The Smart@Pompei project is using innovative technology to improve the quality of monitoring of the existing areas, and to further knowledge regarding the progress of recovery or restoration. It also improves the quality of exploration and digital representation of unknown areas.To achieve its goals, researchers are using a combination of hardware and software, including integrated sensors and robotics, to scan and capture areas on the ground, in the tunnels, and from the air, continually and accurately.
Specifically, the Park is collaborating with Leica Geosystems, part of Hexagon, and Sprint Reply, a Gruppo Reply company that specializes in systems integration, robotics and process automation.
The initial phase of experimentation, which is currently underway, uses the Leica BLK2FLY and the Leica BLK ARC. The BLK2FLY is an autonomous, flying laser-scanner that captures exteriors, structures and environments to create 3D point clouds while in the air. The BLK ARC is an autonomous laser-scanning module designed to be integrated with robotic carriers. The result is autonomous mobile laser-scanning with minimal or no human intervention.

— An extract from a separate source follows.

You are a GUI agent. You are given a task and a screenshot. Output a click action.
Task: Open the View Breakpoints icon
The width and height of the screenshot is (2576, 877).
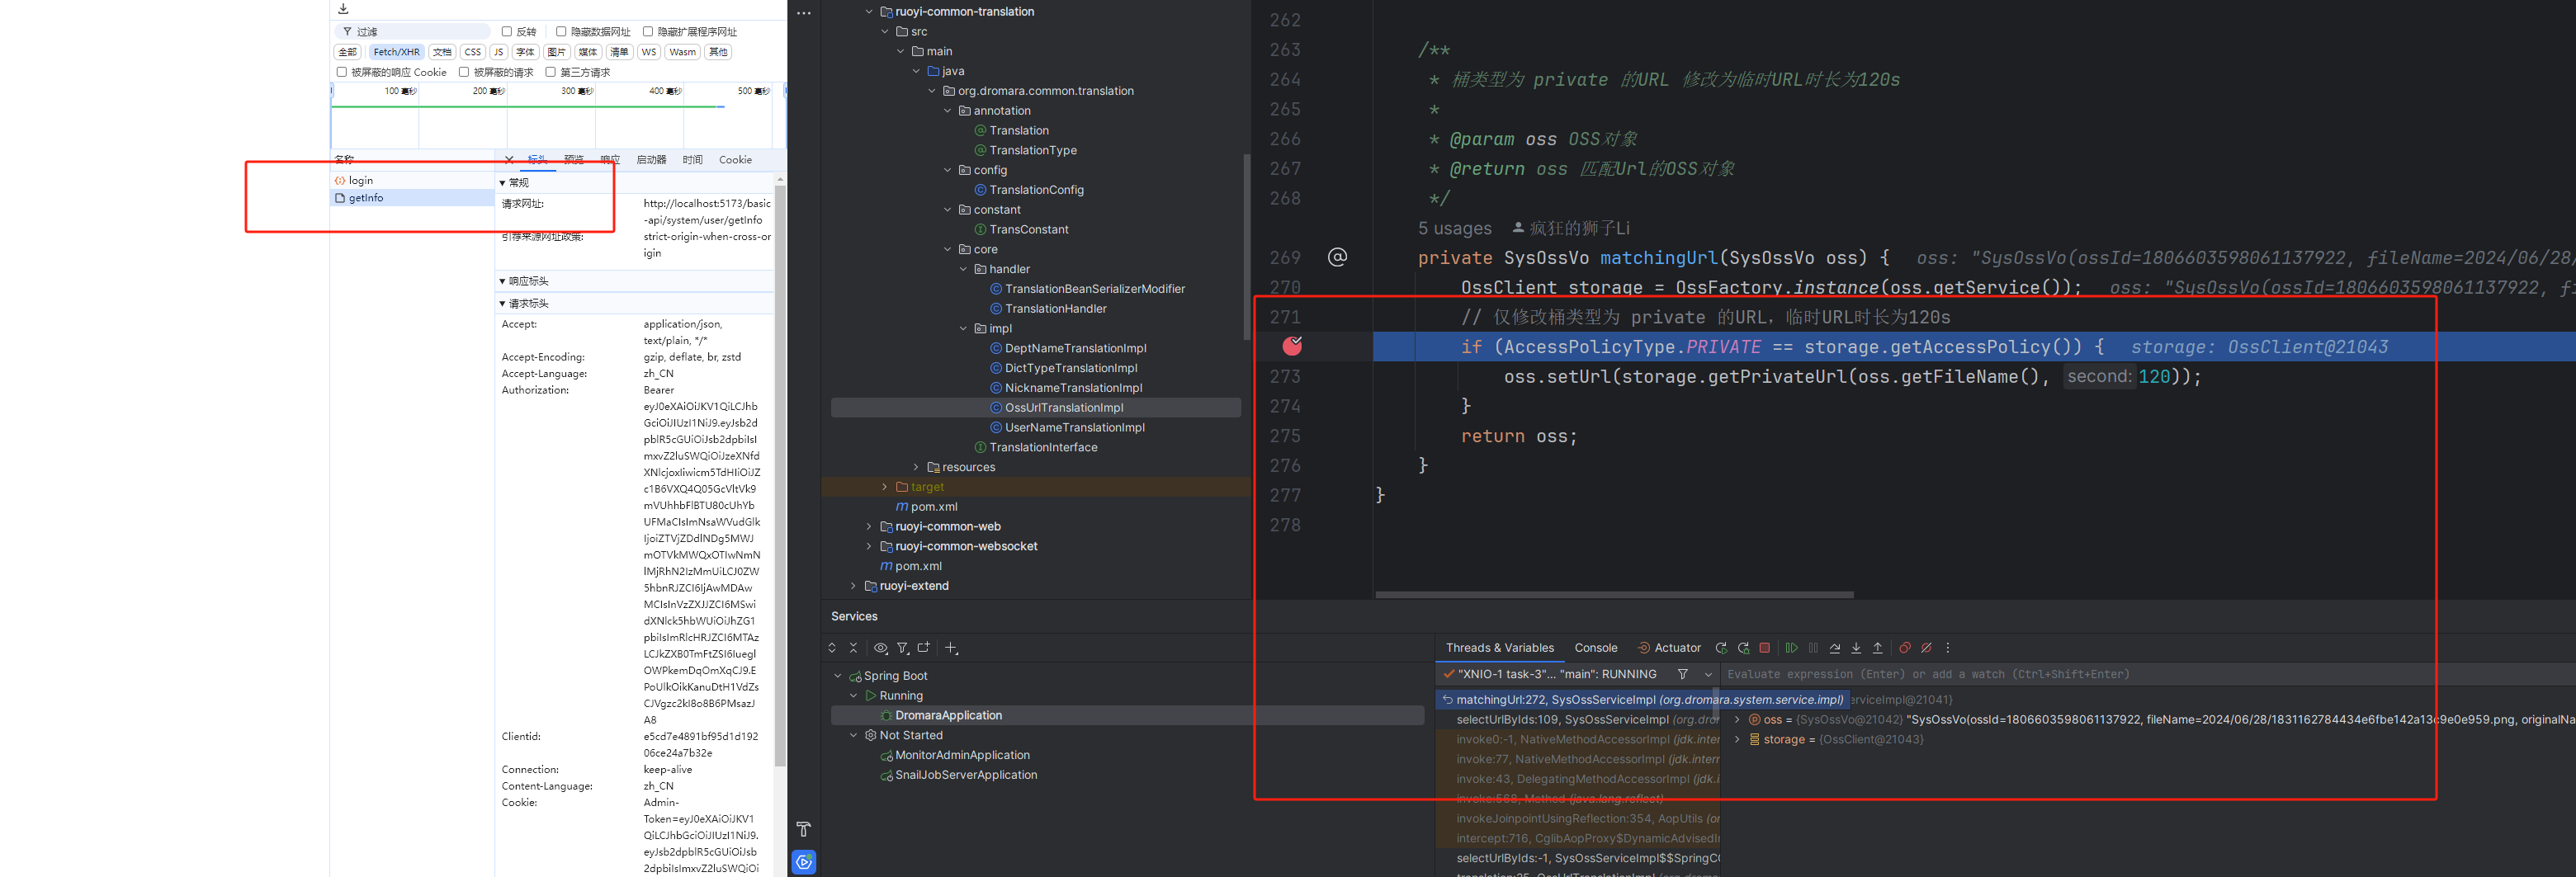pyautogui.click(x=1904, y=648)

At Pompeii, the BLK2FLY autonomously conducts 3D scans from the air, while the BLK ARC is attached to “Spot” by Boston Dynamics. Additionally, the Spot CAM+ sensor adds a pan-tilt-zoom camera. This supports image capture and processing optimized for high-resolution monitoring of artifacts and objects. These integrated sensor solutions are used to explore and scan tunnels and other hard-to-reach areas, automate routine inspections and safely collect data. Sprint Reply’s smart platform for data analysis is used to make sense of the data gathered from the robot inspections.
The data collected from the ground and the air allows scientists, researchers and technicians at the Park to create 3D point clouds. By studying the data and creating digital twins of the environment, they can proactively identify any areas that are at risk for damage or collapse. Furthermore, the 3D scans enable them to know if something has been moved. Arguably, just the presence of the technology is helping to deter theft.
Until now, robotics and autonomous reality-capture products were often seen as solely for the industrial and manufacturing world. However, the ability to safely enter and exit hard-to-reach areas, and scan and capture them in detail is proving to be beneficial to the preservation and protection of historical sites as well.
Valerio Brunelli holds a PhD in environmental and geological sciences. He joined Leica Geosystems, part of Hexagon in 2012 and is responsible for business development in scanning technology and monitoring solutions. His background includes roles as a geologist, CAD (2D/3D) & GIS expert, and land/geomatics surveyor (3D modelling, topographic and bathymetric). Brunelli has also worked as an independent technical consultant, a senior surveyor and a remote sensing/designer/GIS expert for several global environmental engineering companies. He has expertise in natural hazards, risk and vulnerability assessments, and engineering designs.